Count the lines in the listing below that contain the string "height", treating uppercase and lowercase letters as different. Give only the number.

** start of RECORDED DATA **

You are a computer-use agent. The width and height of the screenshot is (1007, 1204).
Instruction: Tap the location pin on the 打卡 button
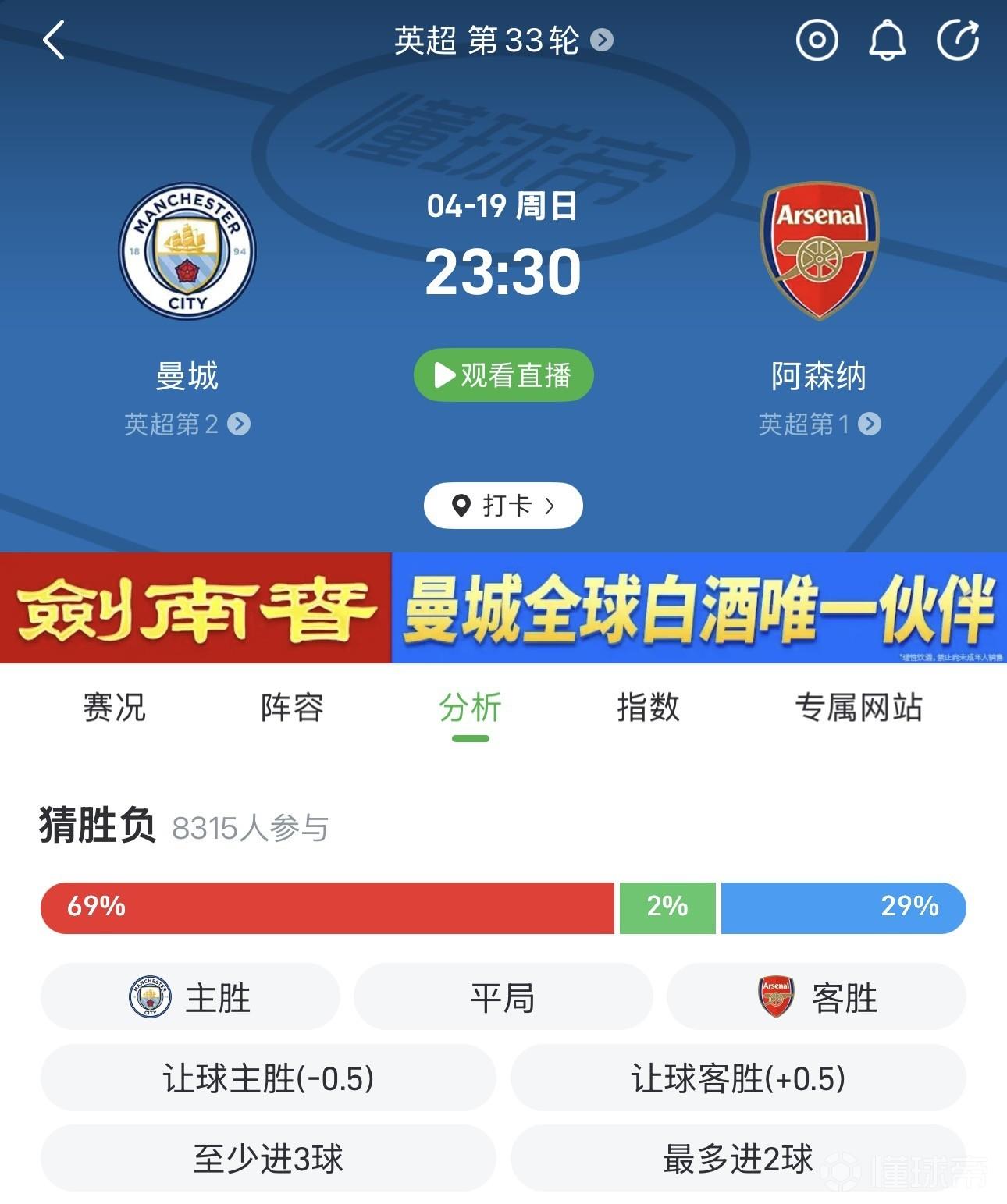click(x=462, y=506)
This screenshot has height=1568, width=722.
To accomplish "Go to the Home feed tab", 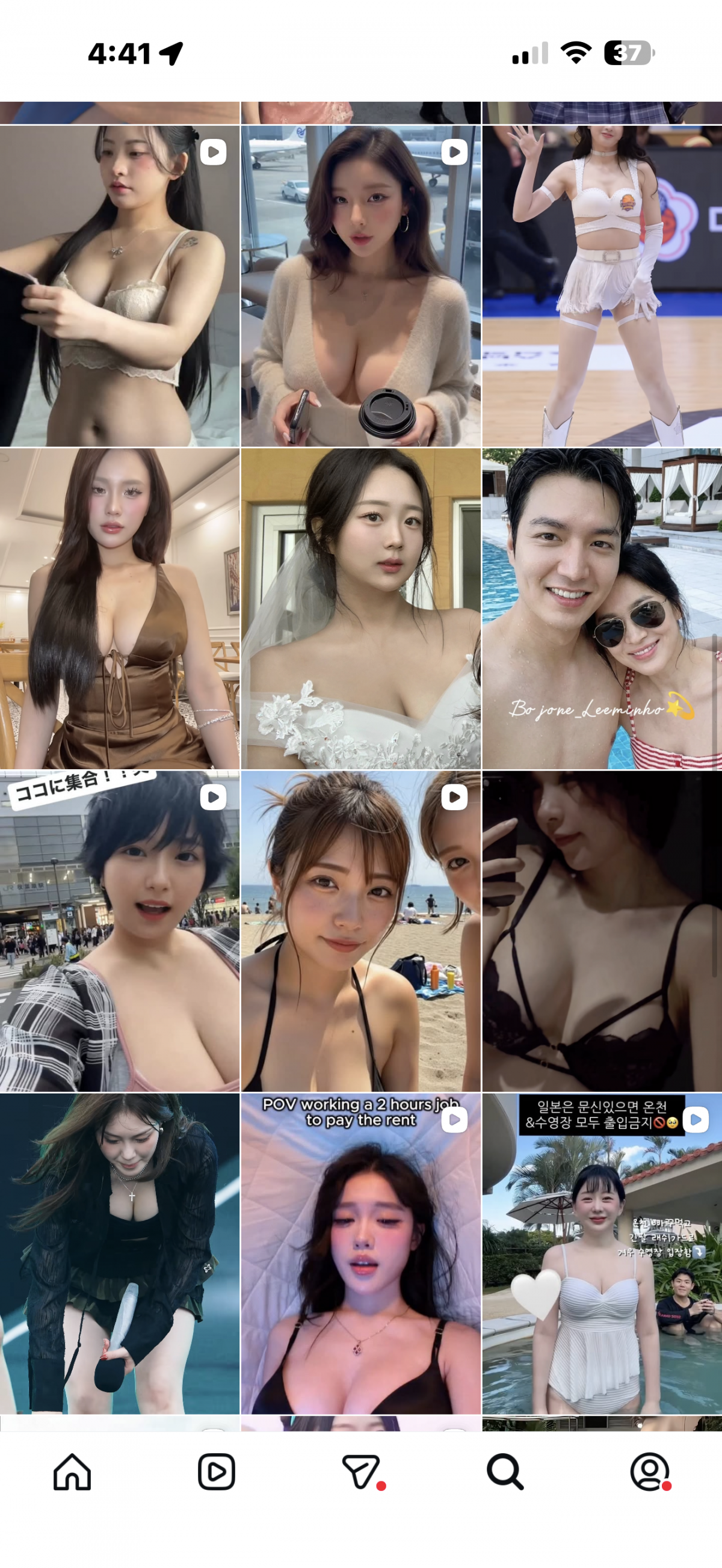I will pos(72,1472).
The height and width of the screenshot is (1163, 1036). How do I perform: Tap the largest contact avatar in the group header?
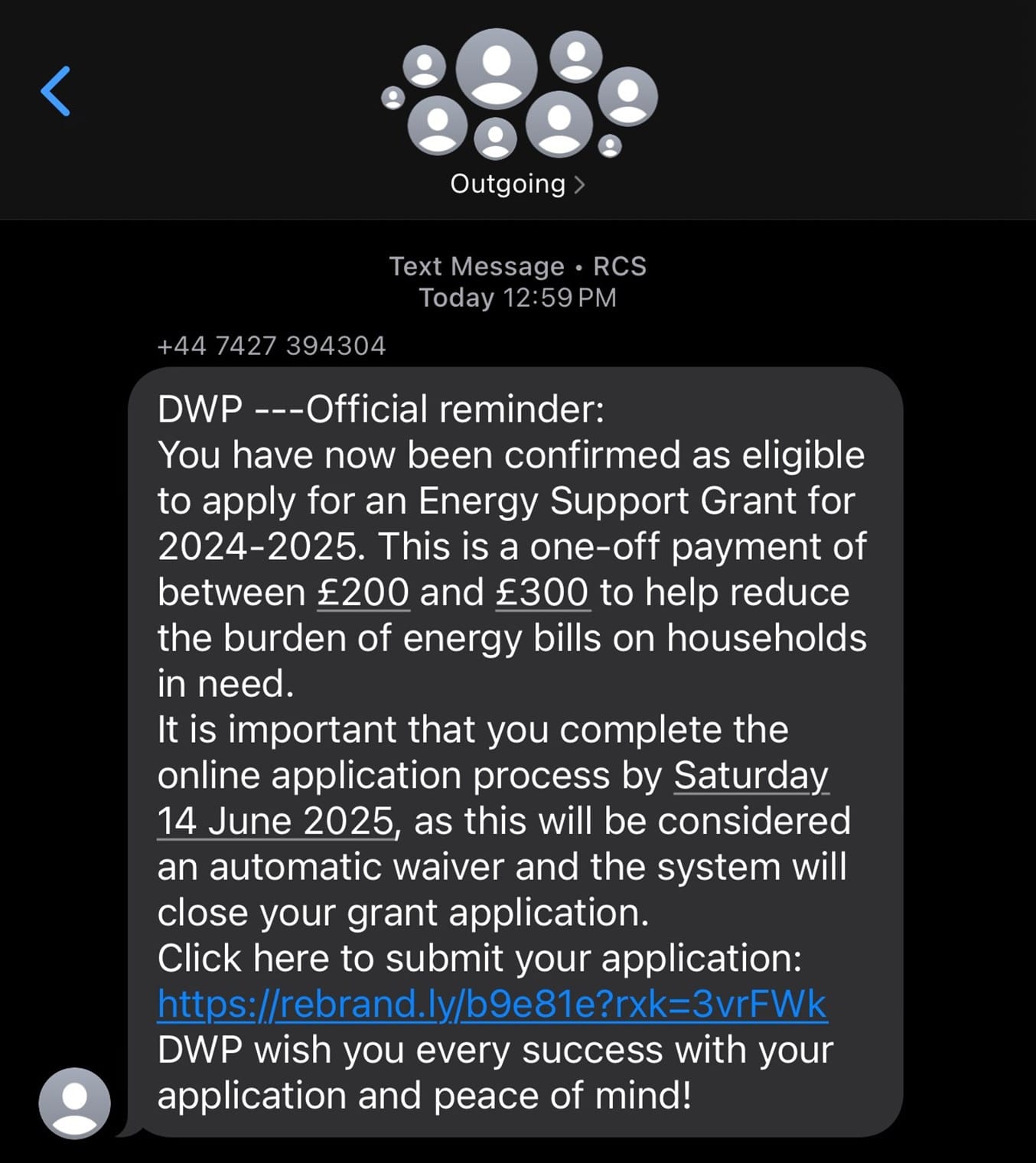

** end of RECORDED DATA **

TASK RESPONSE » 3